[Written instruction]
Output every line of the source material below verbatim, omitting the pictures.

Source material

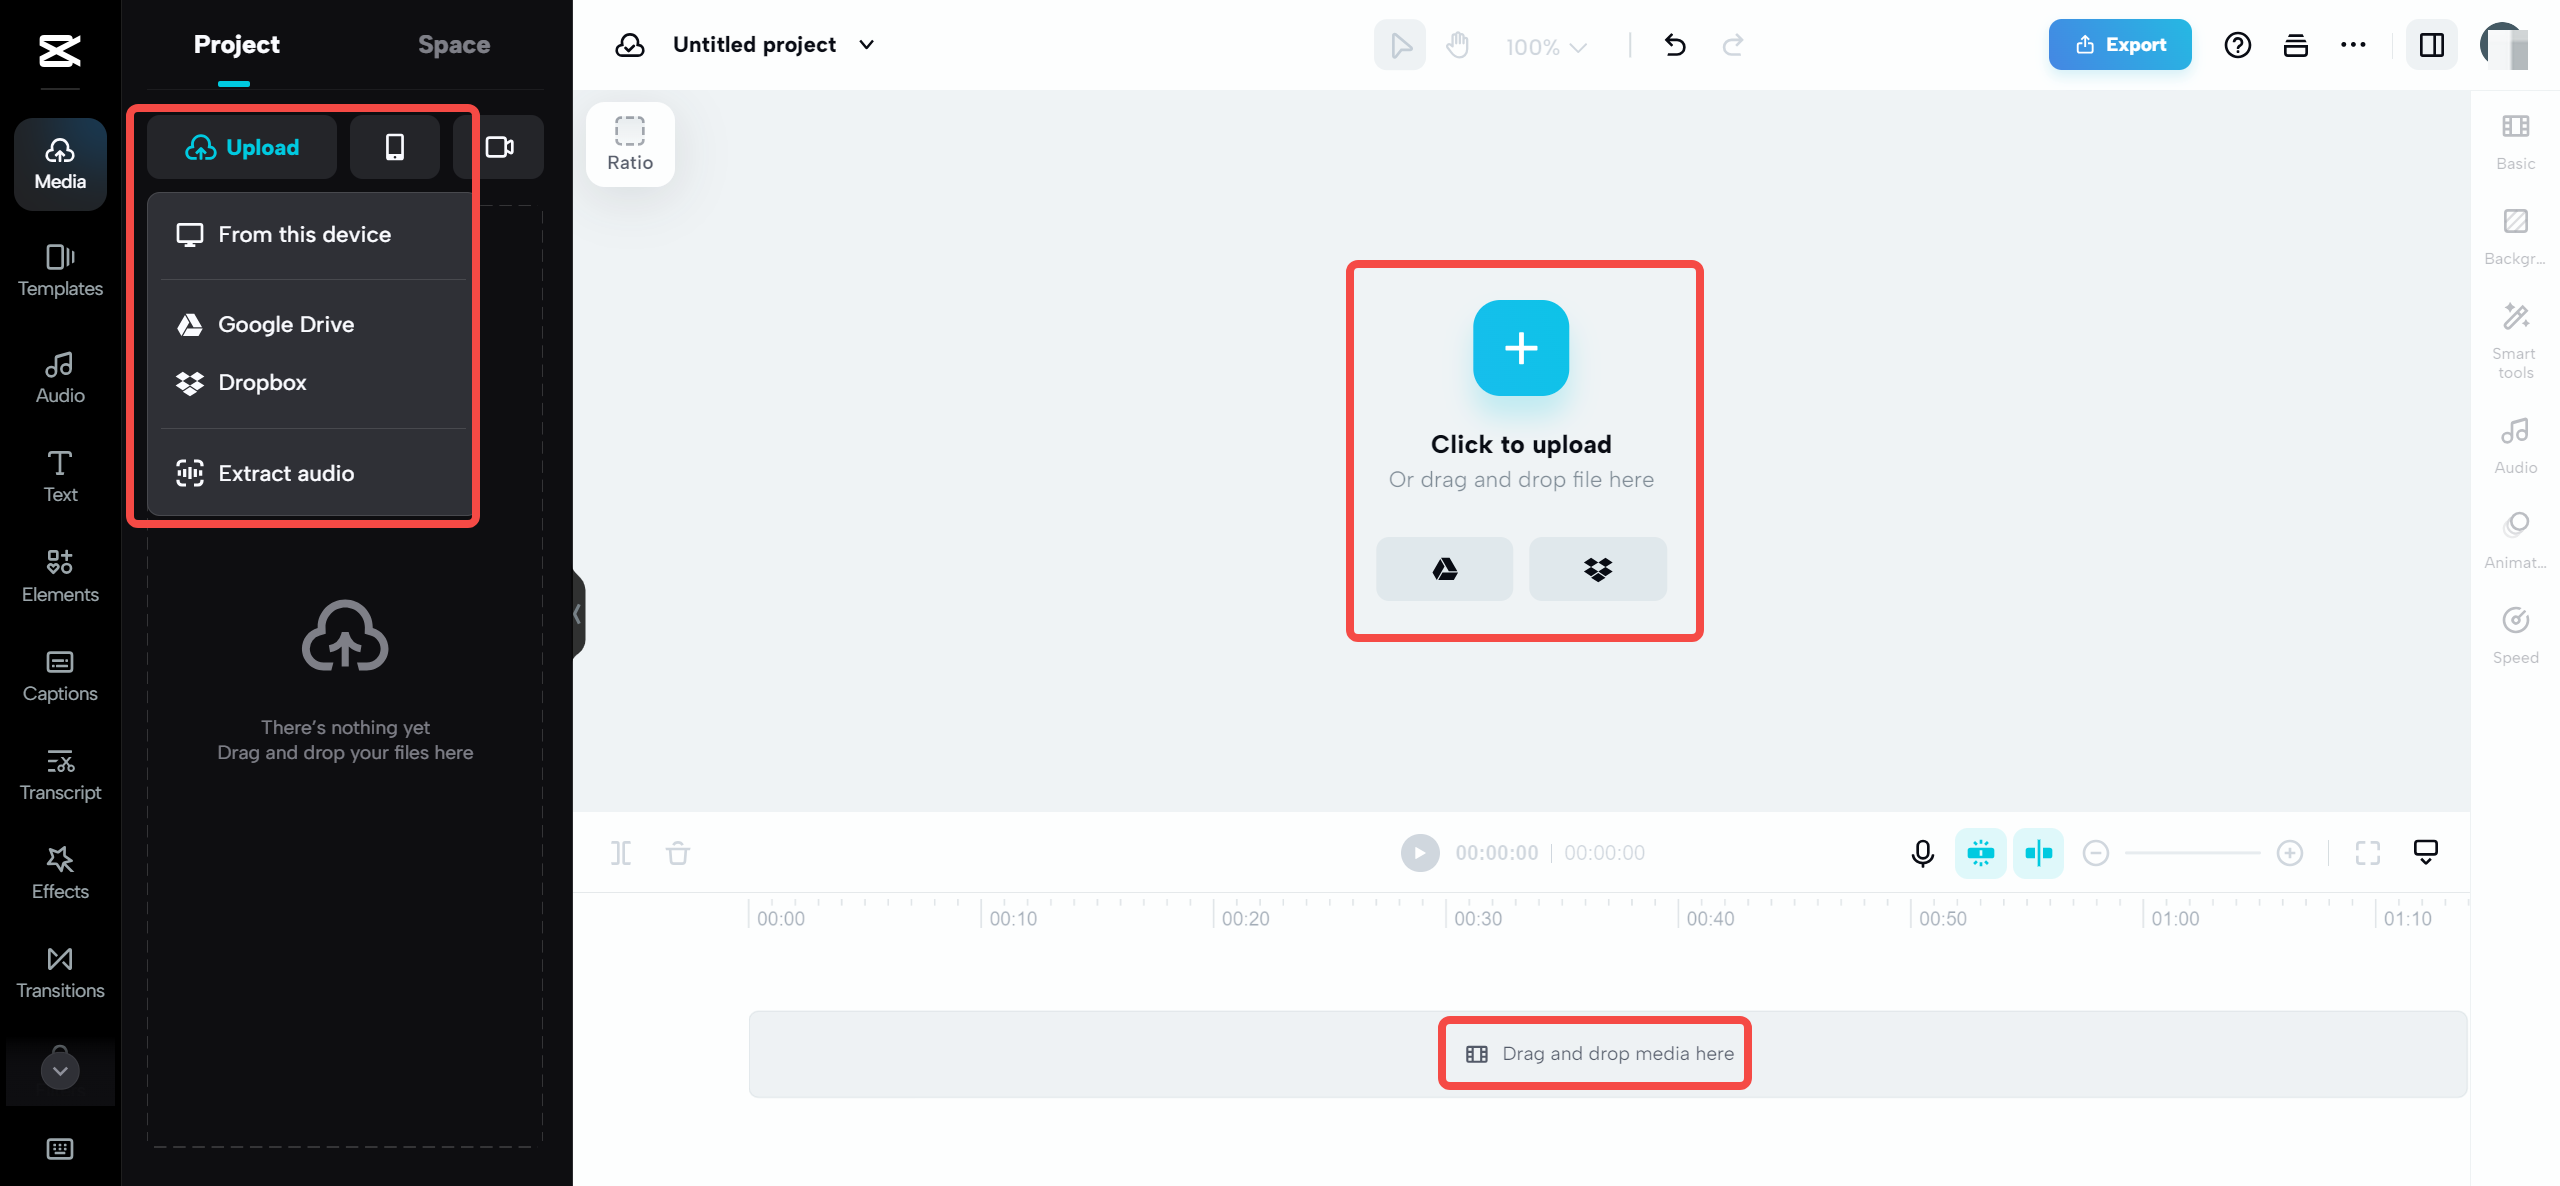Toggle timeline snapping
The height and width of the screenshot is (1186, 2560).
1981,853
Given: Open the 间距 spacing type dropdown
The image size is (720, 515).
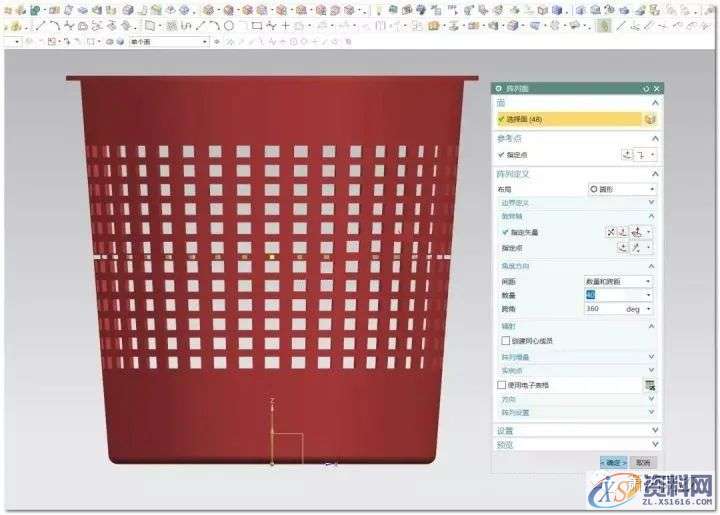Looking at the screenshot, I should [x=619, y=282].
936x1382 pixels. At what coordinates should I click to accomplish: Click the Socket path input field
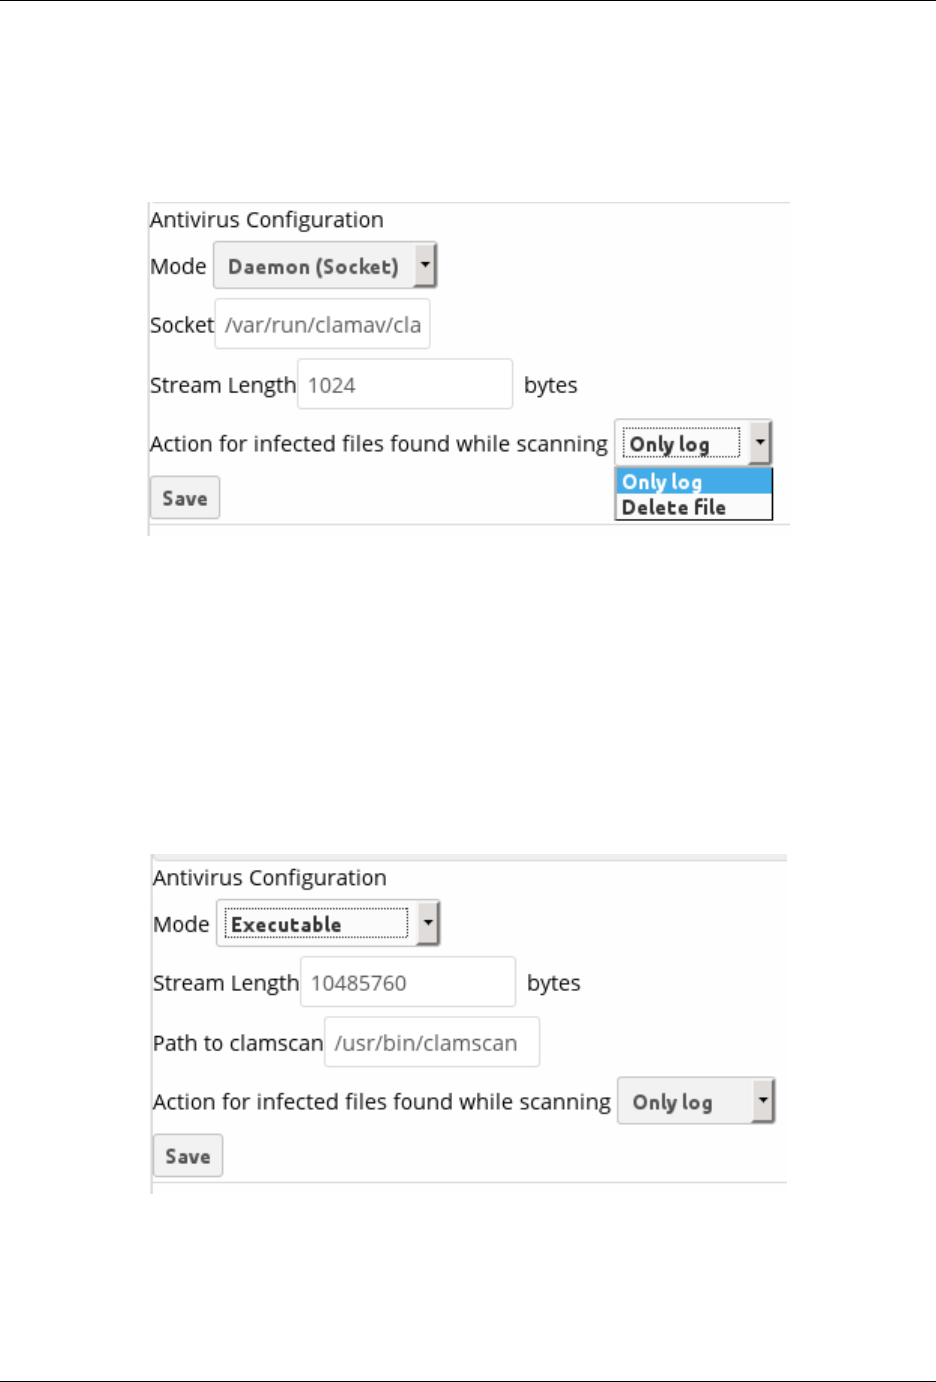coord(322,324)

[Task output]
Toggle timeline snapping
The height and width of the screenshot is (1186, 2560).
1981,853
Given: Open the 间距 spacing type dropdown
The image size is (720, 515).
Looking at the screenshot, I should [x=619, y=282].
936x1382 pixels. At what coordinates should I click to accomplish: Click the Socket path input field
coord(322,324)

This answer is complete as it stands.